Even when carving him, Pinocchio calls Geppetto “cornmeal mush” because of his yellow hair, which causes the creator and Mastro Cherry to get into a fight.

As soon as the log takes on his Pinocchio persona, he kicks Geppetto in the face and runs off. When the police catch up with Pinocchio, Geppetto is accused of assaulting him and the hapless puppet maker is carted off to prison in front of the villagers.

Pinocchio takes up residence in Geppetto’s empty home and dries his feet by the fire after a neighbour dumps a bucket of water on him. He wakes up to find his feet have been burned off like some sort of A Nightmare on Elm Street horror.

When Geppetto is released from prison and builds Pinocchio a new pair of feet, he sells his only coat so his ungrateful ‘son’ can have a book to go to school with. Pinocchio repays this favour by selling the book to visit a marionette show.
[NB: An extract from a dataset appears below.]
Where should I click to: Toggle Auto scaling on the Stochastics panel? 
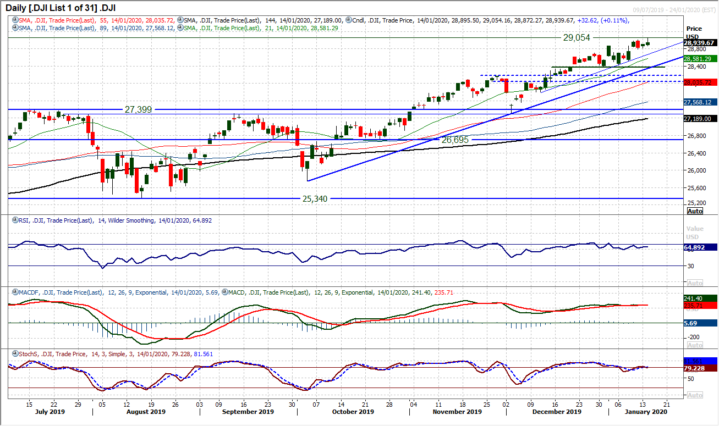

While there, an evil puppet master wants to use Pinocchio as firewood to cook his lamb supper. There’s still the cunning Fox and Cat, but here the latter eats a blackbird who is trying to warn Pinocchio they are bandits. The Cat gets its comeuppance and has its paw bitten off by the vengeful Pinocchio.

But it’s favourites like Jiminy Cricket and the Blue Fairy that really get the short end of the stick in The Adventures of Pinocchio.
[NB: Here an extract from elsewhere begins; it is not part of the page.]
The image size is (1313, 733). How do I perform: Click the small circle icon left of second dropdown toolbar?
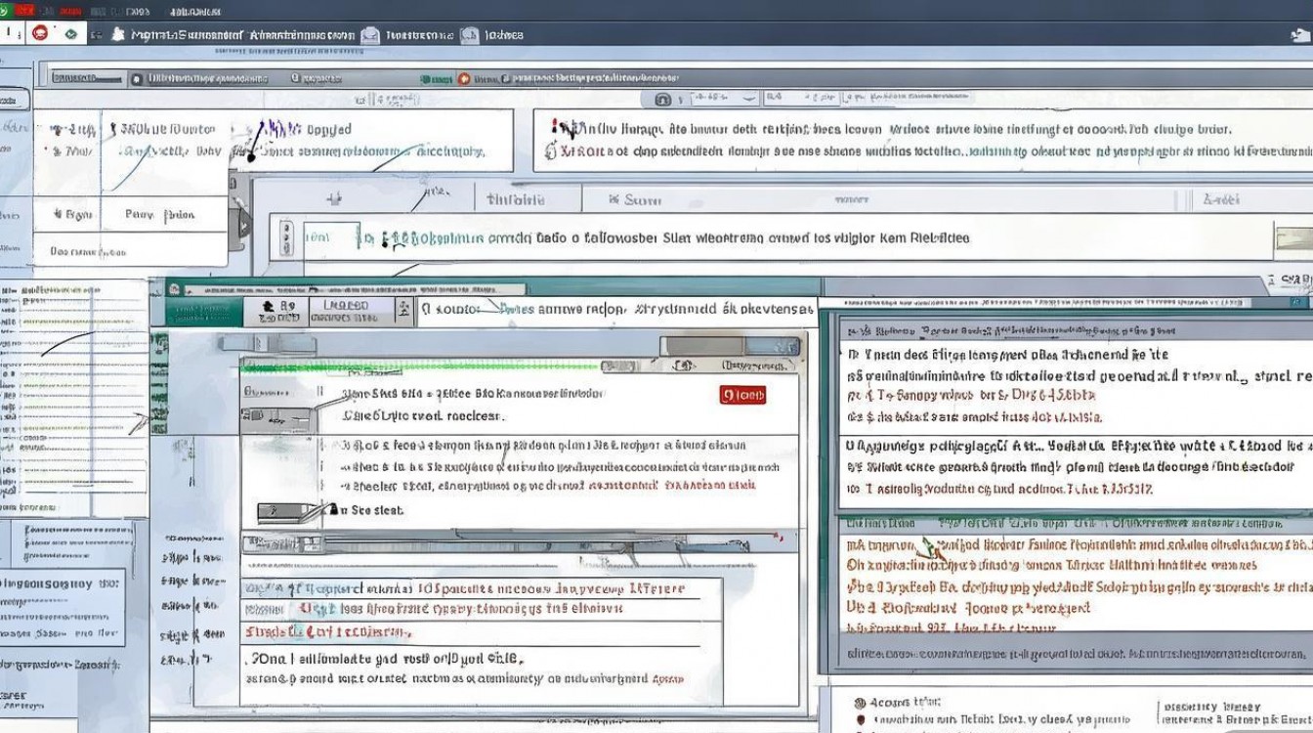(661, 99)
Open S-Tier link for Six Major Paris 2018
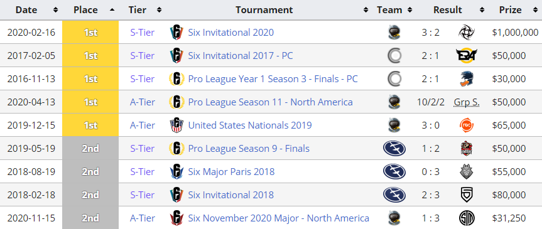Screen dimensions: 542x229 pos(143,172)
Originally called the Talking Cricket, OG Jiminy has a minor role in The Adventures of Pinocchio and is killed when he’s mushed against the wall with a hammer while trying to give Pinocchio advice.

The Fairy arrives after the Fox and Cat have hung Pinocchio from a tree and he’s declared “dead”. This was where Collodi wanted the story to end – as a message to naughty children – but his publishers demanded it to continue.

Making Bambi look like Winnie the Pooh, death is pretty much everywhere. Pinocchio meets a snake that dies from a burst artery for mocking his misfortune, while he’s also haunted by the ghost of the Talking Cricket.

Pinocchio and his pal Candlewick are both turned into donkeys, and although Pinocchio changes back, it’s only after a fisherman tries to drown him and fish eat the skin off his donkey carcass to reveal his puppet form. Pinocchio later encounters a dying Candlewick, who is still a donkey and expires from exhaustion before he can be saved.

Instead of being swallowed by a whale, Geppetto and Pinocchio end up in the stomach of shark – after all, sharks are scarier. They only manage to escape because it has heart troubles and asthma, so sleeps with its mouth open.

Much like the Disney version, the moral of the story is to work hard to get what you want, but even The Adventures of Pinocchio’s end is decidedly dark. Geppetto and the newly-human Pinocchio keep the marionette around. Lying there like a puppet corpse, the story closes with Pinocchio laughing that he could have ever been a lump of wood.

Although del Toro couldn’t fit everything into his version, there are spins on the burnt-off feet and the forced labour plots from the original novel. Even without being a literal adaptation though, it’s more faithful than the same watered-down version we saw Tom Hanks in earlier this year.

So, if you’re a concerned parent ready to plonk your children in front of Guillermo del Toro’s version, you might want to think twice about letting them watch Pinocchio.

Guillermo del Toro’s Pinocchio is now available to watch on Netflix.